Alcuni tra questi aspetti sono paradossalmente funzionali al nostro sviluppo psichico, quando opportunamente rielaborati. Non sempre li potremo evitare, per quanto intenso possa essere il nostro impegno per riuscirci. Ma senza dubbio l’errore più grande sarebbe comunque quello di soffermarsi su di essi, trascorrendo il tempo ad autocommiserarsi per la propria condizione penosa.
Esistono situazioni di indiscutibile, grave ed oggettiva difficoltà, che richiedono evidentemente un approccio di tipo diverso. Ma nella maggior parte dei casi i cosiddetti “drammi” della nostra vita non sono più gravi di quanto non siamo noi stessi a definirli tali.
E’ un paradosso? Probabilmente si, ma quando siamo in grado di offrire respiro alla nostra “anima”, intrappolata nella morsa del dramma, la nostra vita può cambiare sensibilmente. Togliere sé stessi dal centro del dramma della propria esistenza può richiedere un serio impegno in termini di crescita interiore.
Ma in molti casi si tratta semplicemente di smettere di autocommiserarsi, o di smettere di parlare dei propri problemi con le altre persone nel tentativo di richiamare la loro attenzione, o di smettere di pensare che non saremo mai felici se non risolveremo il nostro problema in quel particolare modo, o che nessuno ci potrà mai comprendere nel nostro dolore particolare.
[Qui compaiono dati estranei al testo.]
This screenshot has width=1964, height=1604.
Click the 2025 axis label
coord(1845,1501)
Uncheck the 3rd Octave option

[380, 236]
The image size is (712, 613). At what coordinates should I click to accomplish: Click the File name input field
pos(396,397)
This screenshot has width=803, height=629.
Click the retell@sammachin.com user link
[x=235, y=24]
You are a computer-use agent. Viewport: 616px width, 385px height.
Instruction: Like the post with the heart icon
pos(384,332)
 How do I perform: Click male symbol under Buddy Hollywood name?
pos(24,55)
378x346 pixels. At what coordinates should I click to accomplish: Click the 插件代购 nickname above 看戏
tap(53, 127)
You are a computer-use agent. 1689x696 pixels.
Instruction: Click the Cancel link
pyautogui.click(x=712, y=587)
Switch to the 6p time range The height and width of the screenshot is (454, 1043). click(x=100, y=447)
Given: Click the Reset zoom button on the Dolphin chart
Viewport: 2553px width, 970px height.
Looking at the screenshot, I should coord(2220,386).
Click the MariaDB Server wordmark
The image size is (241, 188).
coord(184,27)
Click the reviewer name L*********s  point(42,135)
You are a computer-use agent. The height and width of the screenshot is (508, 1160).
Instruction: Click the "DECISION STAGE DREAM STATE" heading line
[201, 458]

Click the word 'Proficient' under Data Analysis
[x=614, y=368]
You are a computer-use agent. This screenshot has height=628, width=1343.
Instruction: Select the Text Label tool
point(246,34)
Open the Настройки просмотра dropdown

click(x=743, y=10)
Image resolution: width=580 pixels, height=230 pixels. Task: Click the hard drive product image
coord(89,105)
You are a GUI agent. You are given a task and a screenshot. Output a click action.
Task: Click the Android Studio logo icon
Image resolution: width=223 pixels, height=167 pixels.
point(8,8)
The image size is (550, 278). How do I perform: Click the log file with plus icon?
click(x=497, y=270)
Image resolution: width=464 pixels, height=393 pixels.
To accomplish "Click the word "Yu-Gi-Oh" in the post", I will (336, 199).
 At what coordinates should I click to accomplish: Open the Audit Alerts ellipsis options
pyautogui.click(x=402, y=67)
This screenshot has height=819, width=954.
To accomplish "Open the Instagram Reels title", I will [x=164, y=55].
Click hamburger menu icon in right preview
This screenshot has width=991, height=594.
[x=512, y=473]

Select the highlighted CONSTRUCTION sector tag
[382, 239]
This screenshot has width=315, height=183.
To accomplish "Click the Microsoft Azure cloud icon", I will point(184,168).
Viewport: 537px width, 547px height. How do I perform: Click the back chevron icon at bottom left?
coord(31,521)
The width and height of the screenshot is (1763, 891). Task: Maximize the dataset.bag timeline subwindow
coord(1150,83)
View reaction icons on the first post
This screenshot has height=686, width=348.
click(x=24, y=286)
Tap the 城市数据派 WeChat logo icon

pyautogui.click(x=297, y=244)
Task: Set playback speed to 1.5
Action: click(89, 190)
Forse potremo semplicemente lasciare spazio a quella nuova primavera emozionale e spirituale che tenta sempre di far ritorno nella nostra vita. Nel mio lavoro di psicologo ho avuto il privilegio di osservare tante volte il coraggio delle persone che hanno saputo creare questo spazio interiore, anche in presenza di drammi decisamente importanti. Ma ho soprattutto potuto osservare la bellezza che hanno creato nelle loro vite.